### Instructions for the task
Every line from the one bearing "Новости (148, 256)" through the last line of the records below is to be output exactly, and no other line; leave out the pictures.

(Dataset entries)

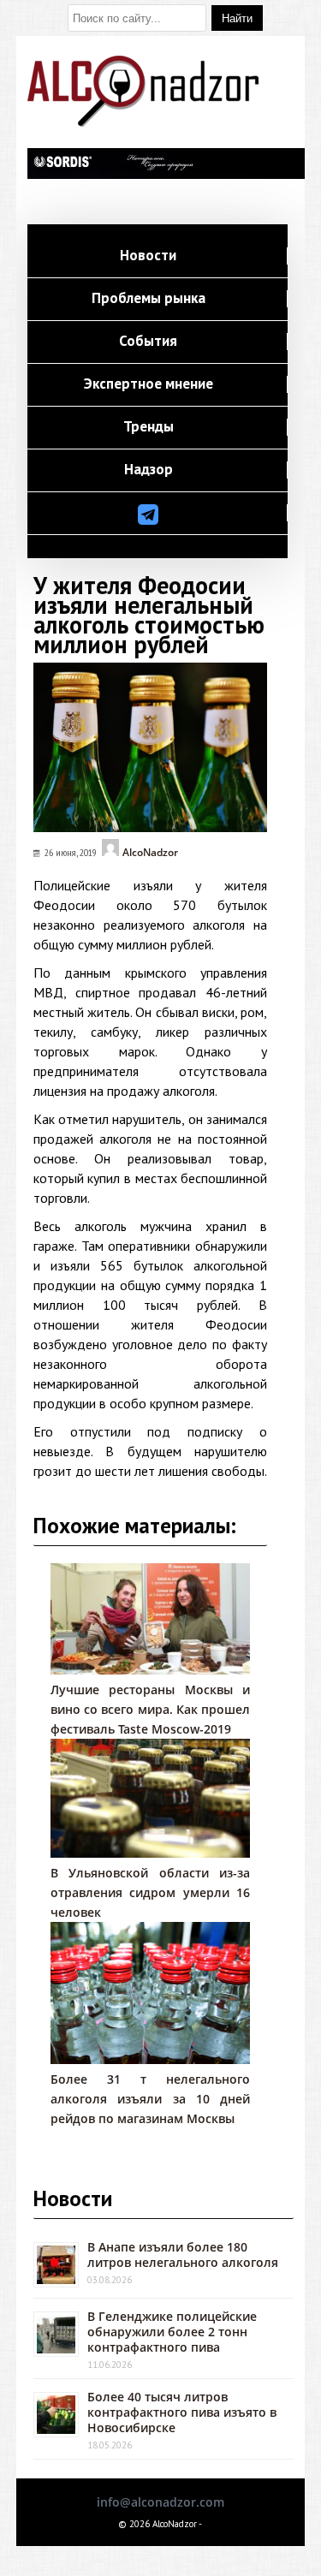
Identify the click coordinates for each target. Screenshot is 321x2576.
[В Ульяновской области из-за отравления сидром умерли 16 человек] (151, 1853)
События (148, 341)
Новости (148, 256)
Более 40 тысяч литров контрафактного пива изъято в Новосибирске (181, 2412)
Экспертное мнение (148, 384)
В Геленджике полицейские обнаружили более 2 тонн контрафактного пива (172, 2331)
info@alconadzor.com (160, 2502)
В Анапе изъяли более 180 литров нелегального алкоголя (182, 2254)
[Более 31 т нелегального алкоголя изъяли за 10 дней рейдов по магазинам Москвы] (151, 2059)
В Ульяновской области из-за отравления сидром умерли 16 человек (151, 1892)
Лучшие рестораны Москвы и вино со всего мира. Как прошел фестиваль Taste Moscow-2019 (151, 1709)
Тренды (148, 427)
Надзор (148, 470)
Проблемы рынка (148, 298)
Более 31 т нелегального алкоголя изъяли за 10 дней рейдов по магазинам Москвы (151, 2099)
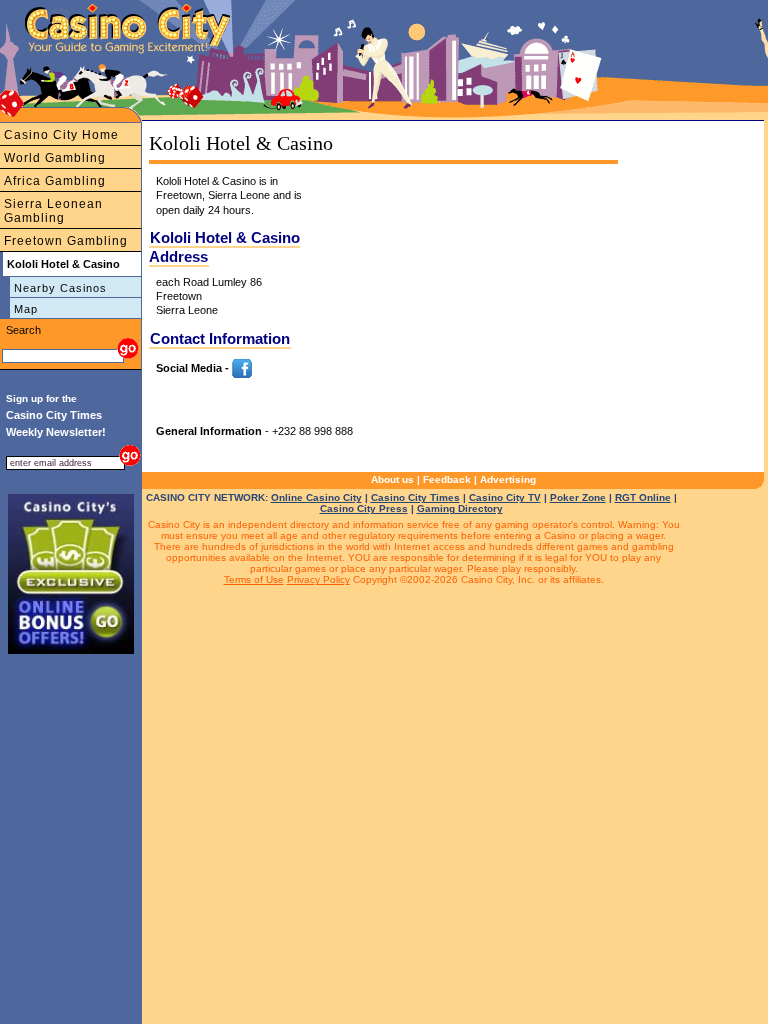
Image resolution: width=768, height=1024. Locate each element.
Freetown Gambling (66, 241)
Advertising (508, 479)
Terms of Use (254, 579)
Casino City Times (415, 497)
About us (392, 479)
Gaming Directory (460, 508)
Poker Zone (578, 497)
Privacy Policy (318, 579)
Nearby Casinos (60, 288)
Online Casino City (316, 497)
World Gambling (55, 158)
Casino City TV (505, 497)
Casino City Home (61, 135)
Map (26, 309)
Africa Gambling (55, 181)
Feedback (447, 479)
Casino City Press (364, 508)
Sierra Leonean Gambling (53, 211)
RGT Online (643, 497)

### Response area
Новости (148, 256)
Более 40 тысяч литров контрафактного пива изъято в Новосибирске (181, 2412)
Экспертное мнение (148, 384)
В Геленджике полицейские обнаружили более 2 тонн контрафактного пива (172, 2331)
info@alconadzor.com (160, 2502)
В Анапе изъяли более 180 литров нелегального алкоголя (182, 2254)
[Более 31 т нелегального алкоголя изъяли за 10 дней рейдов по магазинам Москвы] (151, 2059)
В Ульяновской области из-за отравления сидром умерли 16 человек (151, 1892)
Лучшие рестораны Москвы и вино со всего мира. Как прошел фестиваль Taste Moscow-2019 (151, 1709)
Тренды (148, 427)
Надзор (148, 470)
Проблемы рынка (148, 298)
Более 31 т нелегального алкоголя изъяли за 10 дней рейдов по магазинам Москвы (151, 2099)
Image resolution: width=768, height=1024. Locate each element.
Freetown Gambling (66, 241)
Advertising (508, 479)
Terms of Use (254, 579)
Casino City Times (415, 497)
About us (392, 479)
Gaming Directory (460, 508)
Poker Zone (578, 497)
Privacy Policy (318, 579)
Nearby Casinos (60, 288)
Online Casino City (316, 497)
World Gambling (55, 158)
Casino City TV (505, 497)
Casino City Home (61, 135)
Map (26, 309)
Africa Gambling (55, 181)
Feedback (447, 479)
Casino City Press (364, 508)
Sierra Leonean Gambling (53, 211)
RGT Online (643, 497)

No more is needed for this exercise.